1. Legal monitoring and research: We provide leading analysis and research on gender justice within international criminal law. By monitoring legal developments and producing thought-leading publications, we ensure that gender-based crimes are effectively recognized and addressed in global justice systems.
2. Advocacy: With 25 years of expertise and deep-rooted influence, we engage directly with international courts, policymakers, and global institutions to shape legal and policy frameworks. Through strategic interventions, we push for survivor-centred approaches, stronger accountability mechanisms, and the dismantling of structural barriers to justice.

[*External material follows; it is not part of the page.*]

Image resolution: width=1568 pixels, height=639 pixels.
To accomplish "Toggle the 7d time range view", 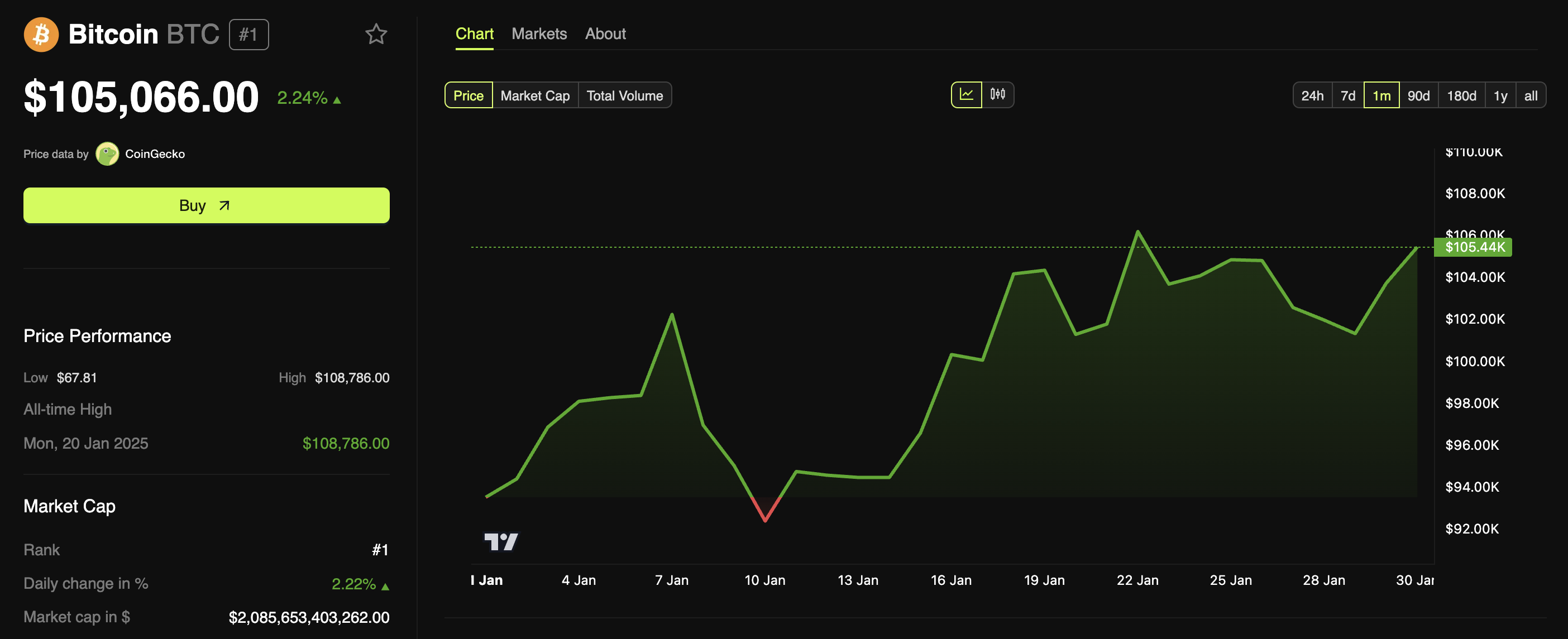I will [x=1348, y=94].
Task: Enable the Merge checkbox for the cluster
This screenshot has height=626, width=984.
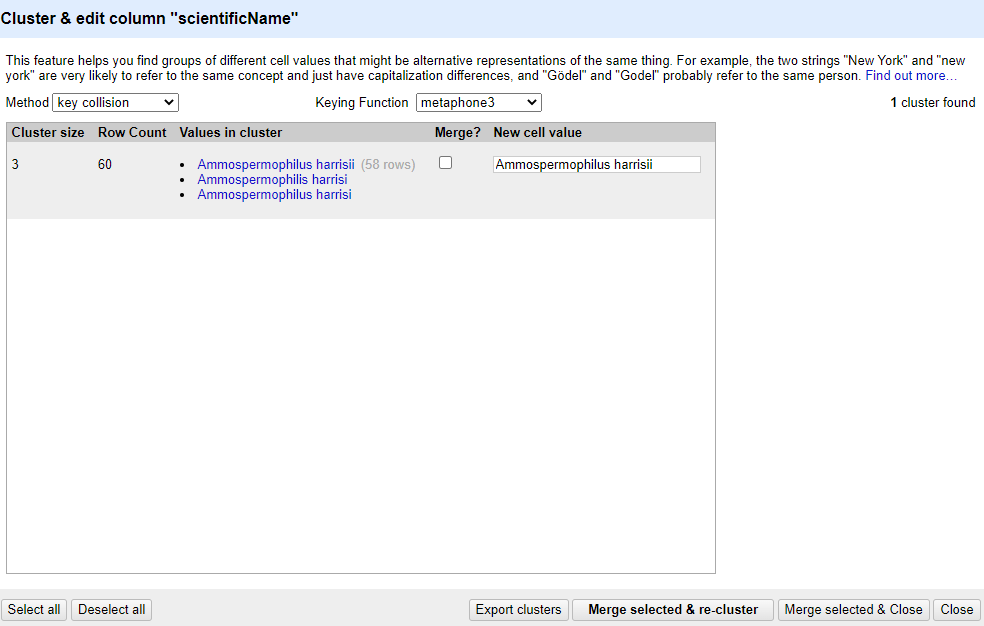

3. Solidarity through Power-sharing, Collaboration and Network Building: We leverage our expertise, influence, and access to connect diverse stakeholders—survivors, activists, legal experts, and policymakers—around a shared vision of gender justice. Recognizing our own positionality and privilege within international justice spaces, we actively work to share power and resources, foster cross-movement collaboration, and amplify the leadership of those most affected by violence and inequality.
Legacy
Our roots lie in a historic success: ensuring that gender-based crimes were recognized in the Rome Statute of the International Criminal Court (ICC). Today, we build on that legacy by mobilizing new generations of advocates, lawyers, and survivors to reimagine what justice looks like—beyond narrow definitions of violence, and toward the recognition of harm in all its form.
For over two decades, Women’s Initiatives for Gender Justice (WIGJ) has worked to make equality, accountability, and survivor-centered justice central to international law.
Why This Work Matters
Gender-based violence and discrimination continue to shape conflict and post-conflict realities. Survivors face not only direct harm but also systemic exclusion from justice processes.
WIGJ works to change this reality by:
- Challenging impunity for sexual and gender-based crimes before international and national courts.
- Transforming legal norms to reflect lived experiences and intersectional identities.
- Building collective power among survivors, advocates, and practitioners worldwide.
Our Approach
Our work is rooted in feminist, intersectional, and decolonial principles and guided by survivor agency, consent, and care.
1. Evidence-based advocacy
We conduct legal and policy research that exposes gendered harms, identifies accountability gaps, and shapes reforms in ICL.
2. Capacity building
We equip judges, lawyers, investigators, and policymakers with the tools to apply gender-competent and survivor-centered approaches.
3. Collaborative networks
We convene and coordinate feminist actors—from grassroots organizations to international institutions—to strengthen collective advocacy and impact.
Our Legacy and Leadership
WIGJ was established in 2004 to continue the momentum of the Women’s Caucus for Gender Justice (1997–2003), which successfully ensured that sexual and gender-based crimes were recognized in the Rome Statute.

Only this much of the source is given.